Тут неточность уже в том, что «пролетарии не имеют отечества» сказано в 1847 г., а «войны эпохи прогрессивной буржуазии», на которые ссылается Ленин, велись в 1854-1855, 1870-1871 и 1876-1877 гг. Второй по меньшей мере сомнительный пункт — утверждение, будто российская буржуазия была «реакционной, отжившей». Буквально через три года после написания Лениным этих строк эта самая «реакционная, отжившая» буржуазия организовала Февральскую революцию, которая сокрушила Российскую империю и ее монархию. Да и считать Крымскую войну 1854-1855 гг. прогрессивной войной прогрессивной западной буржуазии было очень большой натяжкой.
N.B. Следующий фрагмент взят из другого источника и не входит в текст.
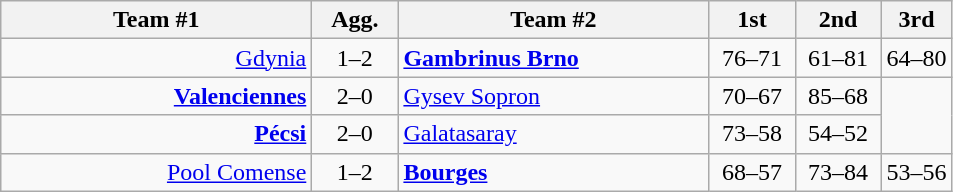
85–68 [838, 96]
73–58 [752, 134]
61–81 [838, 58]
Gdynia [156, 58]
Team #1 [156, 20]
Gysev Sopron [554, 96]
53–56 [916, 172]
2nd [838, 20]
Valenciennes [156, 96]
76–71 [752, 58]
1st [752, 20]
Bourges [554, 172]
Team #2 [554, 20]
3rd [916, 20]
68–57 [752, 172]
54–52 [838, 134]
Agg. [355, 20]
Gambrinus Brno [554, 58]
64–80 [916, 58]
70–67 [752, 96]
73–84 [838, 172]
Pécsi [156, 134]
Galatasaray [554, 134]
Pool Comense [156, 172]
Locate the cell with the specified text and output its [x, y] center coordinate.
Делая реверансы «знамени марксизма» и, разумеется, будучи еще под его большим влиянием, Ленин не мог избежать необходимости делать антироссийские утверждения. Подкрепить их логикой и здравым смыслом было невозможно, и если бы они в тот момент стали известны широким слоям даже революционной интеллигенции, то сильно повредили бы большевикам (а советскому строю в 70-80-е годы повредили реально). Например, называя европейских социал-демократов ренегатами марксизма, Ленин делал упор на том, что они совершили измену, «игнорируя или отрицая основную истину социализма, изложенную еще в «Коммунистическом Манифесте», что рабочие не имеют отечества» [155]. Называя этот двусмысленный тезис «Манифеста» основной истиной социализма , Ленин входил в противоречие с практическими условиями пропаганды социализма в России — объяснить этот тезис русским рабочим и крестьянам было бы невозможно, этот тезис приходилось «прятать».
Более того, Ленин называет «основной истиной социализма» совершенно неверное положение, навеянное утопическим представлением о народах и нациях, принятом на ранних этапах Просвещения. Постулат «Коммунистического манифеста» — «пролетарии не имеют отечества» — представляет пролетариат как некий лишенный этничности глобальный избранный народ . Что этот постулат неверен, история показывала раз за разом, начиная с франко-прусской войны и до сего дня. Более того, и во времена написания «Манифеста» пролетариат Англии не мог «не иметь отечества», поскольку эксплуатировал пролетариев Индии и других колоний. Есть основания допустить, что в «Манифесте» имеются в виду «пролетарии всех цивилизованных стран», а вовсе не всяких.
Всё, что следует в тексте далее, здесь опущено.